这种预训练方法的首次主要应用是在语音识别领域,而这得益于易于编程的快速图形处理器的出现,使研究人员能够以10倍或20倍的速度训练网络。2009年,该方法被用于将从声波中提取的短时窗口系数映射到一组概率,这些概率对应窗口中心帧可能表示的各种语音片段。它在一个使用小词汇量的标准语音识别基准上取得了破纪录的结果,并迅速发展为在大词汇量任务上也取得破纪录的结果。到2012年,2009年深度网络的版本已被许多主要语音研究小组开发,并已部署在Android手机中。对于较小的数据集,无监督预训练有助于防止过拟合,从而在标记样本数量较少时,或者在迁移学习场景中,当我们对某些“源”任务有很多样本但对某些“目标”任务样本极少时,显著提升泛化能力。一旦深度学习被重新接纳,事实证明预训练阶段仅对小型数据集是必要的。

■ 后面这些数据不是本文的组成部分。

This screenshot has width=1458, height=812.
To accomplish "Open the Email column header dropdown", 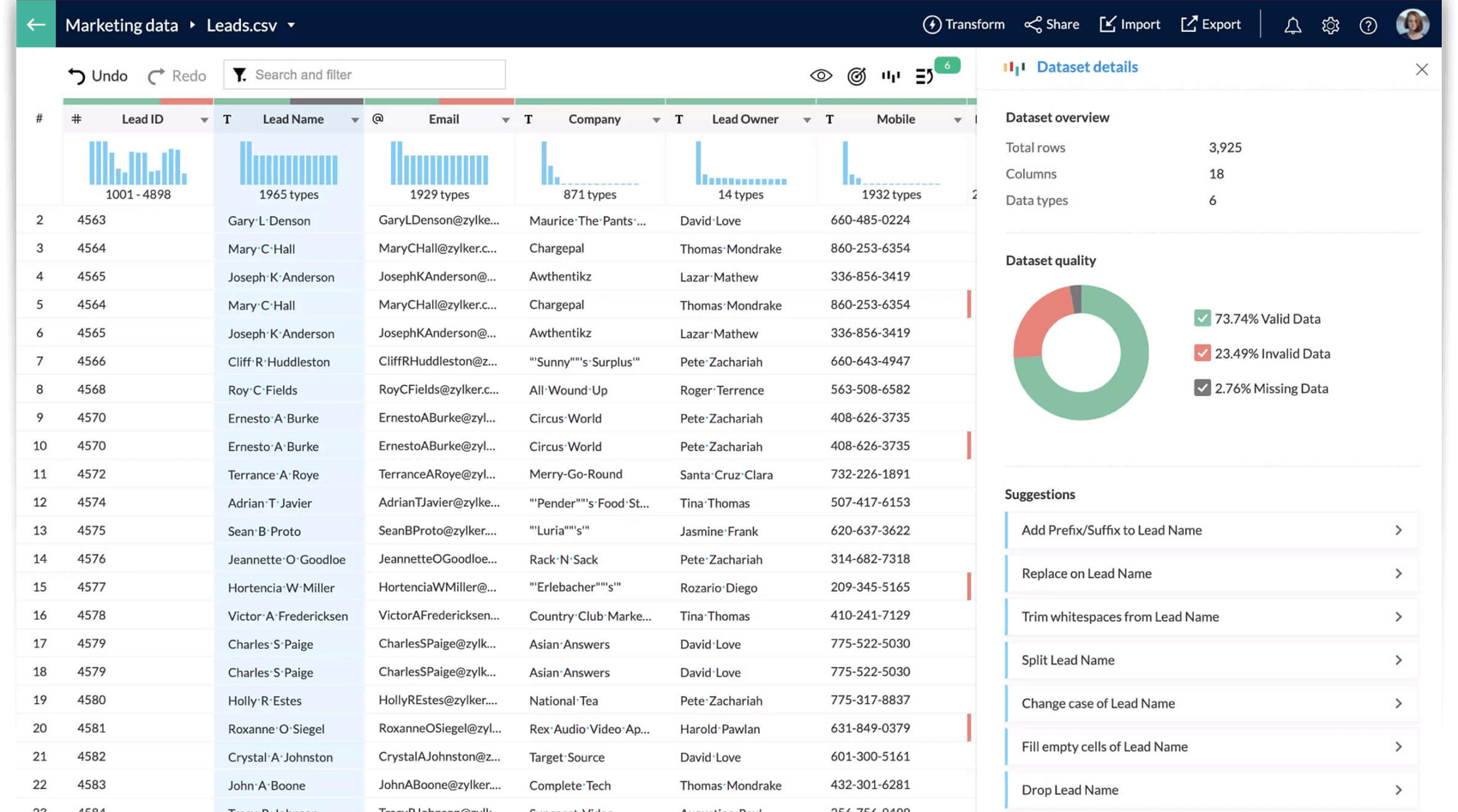I will tap(506, 119).
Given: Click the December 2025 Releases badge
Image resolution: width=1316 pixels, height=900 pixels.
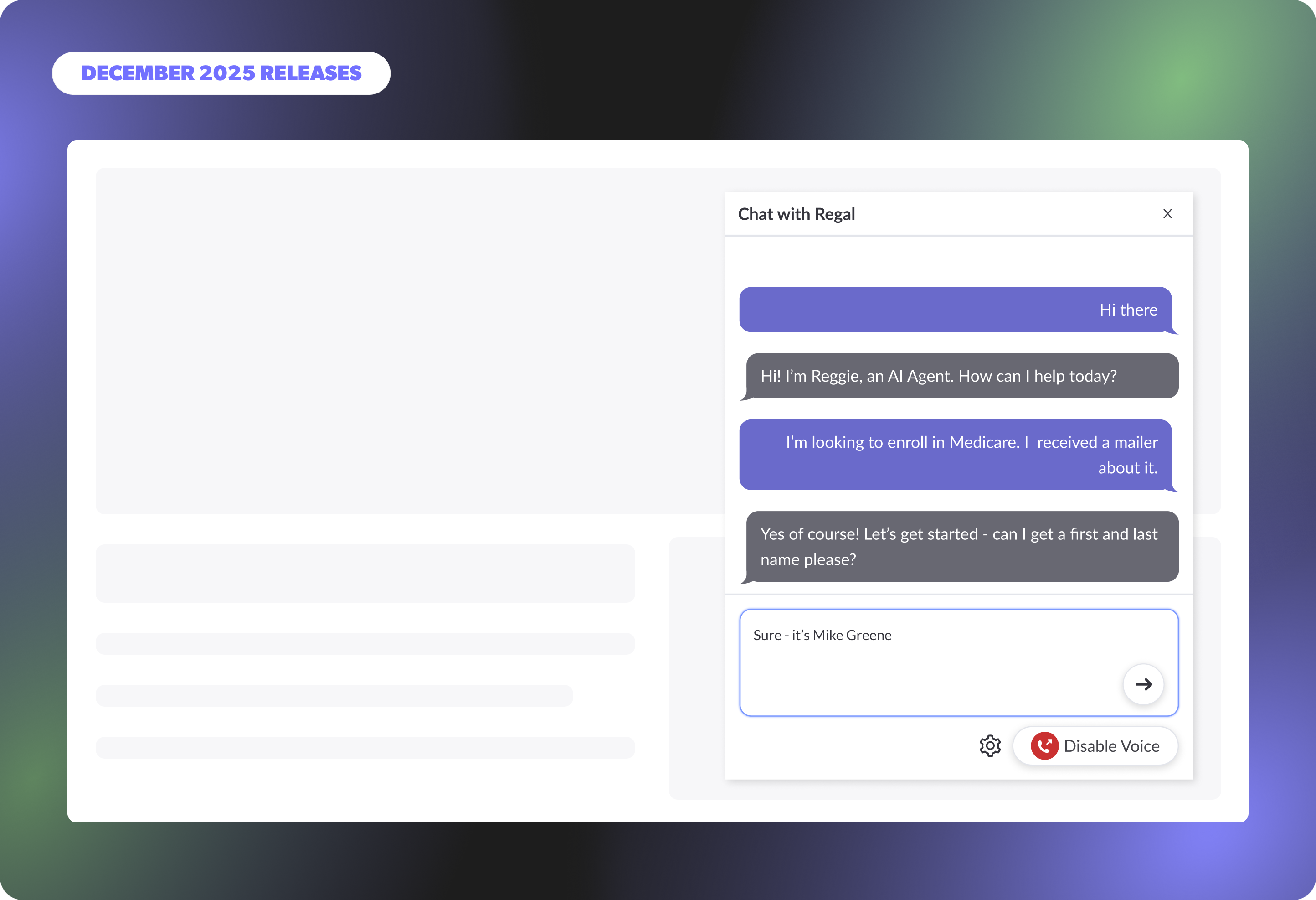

There was, however, one particular type of deep, feedforward network that was much easier to train and generalized much better than networks with full connectivity between adjacent layers. This was the convolutional neural network (ConvNet). It achieved many practical successes during the period when neural networks were out of favour and it has recently been widely adopted by the computer-vision community.
然而,有一种特殊类型的深度前馈网络比相邻层全连接的网络更容易训练且泛化能力更好,这就是卷积神经网络。它在神经网络不受青睐的时期取得了许多实际成功,并且最近已被计算机视觉社区广泛采用。

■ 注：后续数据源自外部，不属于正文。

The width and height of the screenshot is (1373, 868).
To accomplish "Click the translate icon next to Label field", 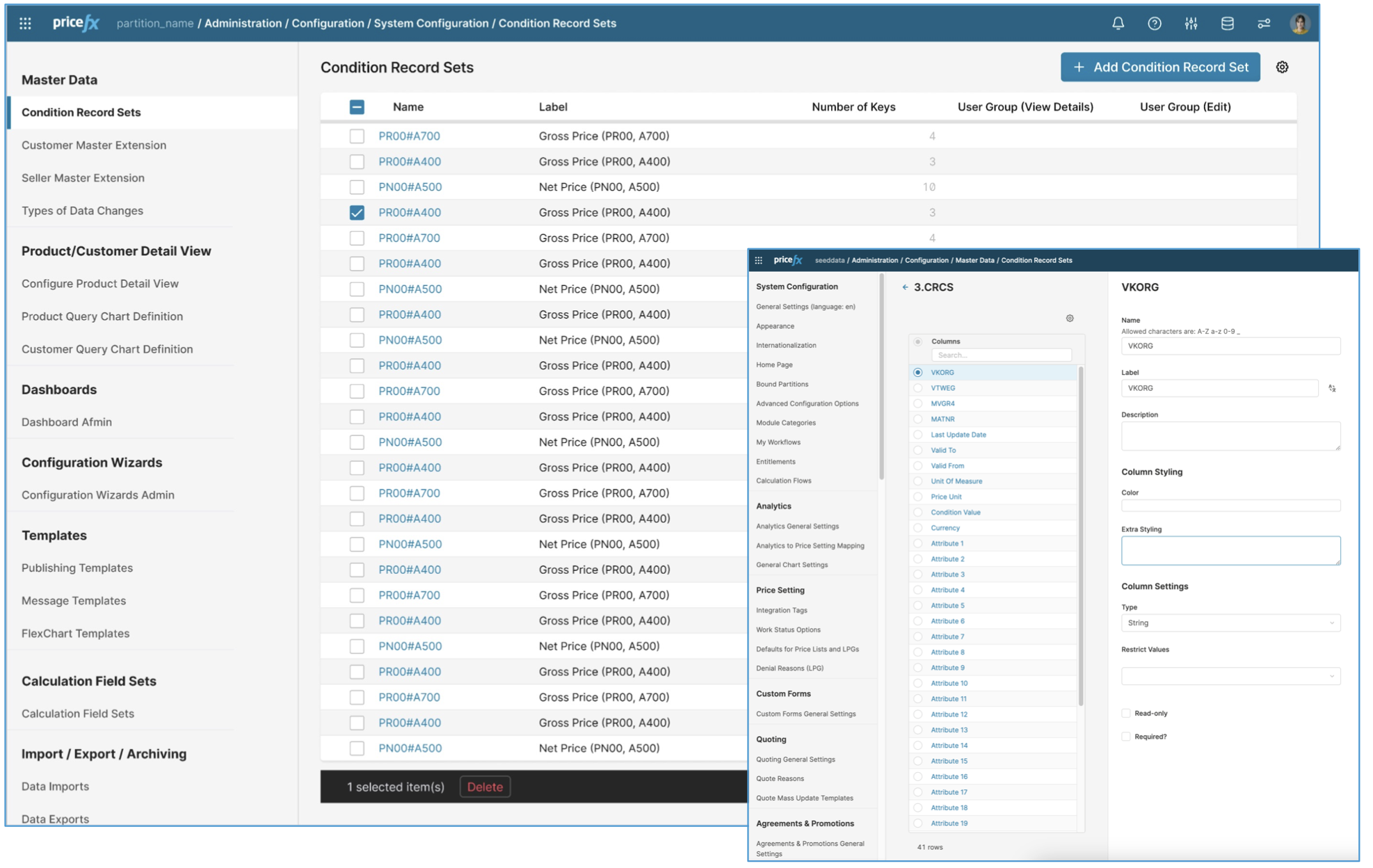I will pyautogui.click(x=1332, y=388).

Convolutional neural networks
ConvNets are designed to process data that come in the form of multiple arrays, for example a colour image composed of three 2D arrays containing pixel intensities in the three colour channels. Many data modalities are in the form of multiple arrays: 1D for signals and sequences, including language; 2D for images or audio spectrograms; and 3D for video or volumetric images. There are four key ideas behind ConvNets that take advantage of the properties of natural signals: local connections, shared weights, pooling and the use of many layers.
卷积神经网络
卷积神经网络旨在处理以多维数组形式出现的数据,例如由三个包含三色通道像素强度的二维数组组成的彩色图像。许多数据模态都以多维数组的形式存在:一维用于信号和序列,包括语言;二维用于图像或音频频谱图;三维用于视频或立体图像。ConvNet利用了自然信号特性的四个关键思想:局部连接、权重共享、池化和多层使用。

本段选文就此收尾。